• _Objective_
Copy out every line of the data below, offsetting each coordinate in the answers by +35, and leave the pictures out.
________________________
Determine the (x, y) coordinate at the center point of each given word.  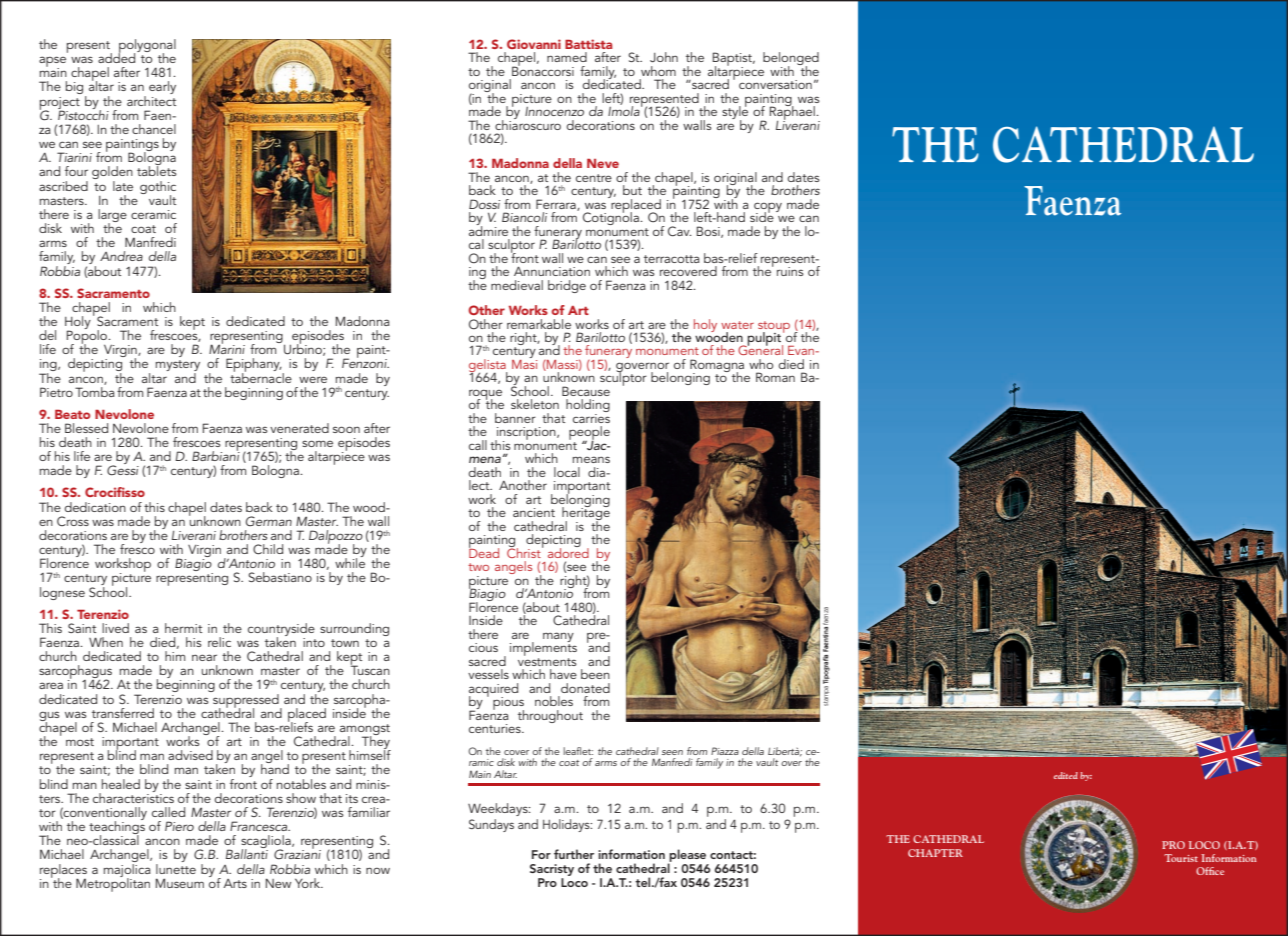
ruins (790, 271)
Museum (180, 883)
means (591, 459)
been (595, 674)
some (317, 443)
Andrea (121, 256)
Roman (775, 377)
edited (1066, 775)
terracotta (672, 259)
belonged (791, 60)
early (162, 87)
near (204, 657)
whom (658, 71)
________________________
• _Exercise answer_
Determine the (x, y) coordinate at the center point of each given word.  
ruins (825, 306)
Museum (215, 918)
means (626, 494)
been (630, 709)
some (352, 478)
Andrea (156, 291)
Roman (810, 412)
edited (1101, 810)
terracotta (707, 294)
belonged (826, 95)
early (197, 122)
near (239, 692)
whom (693, 106)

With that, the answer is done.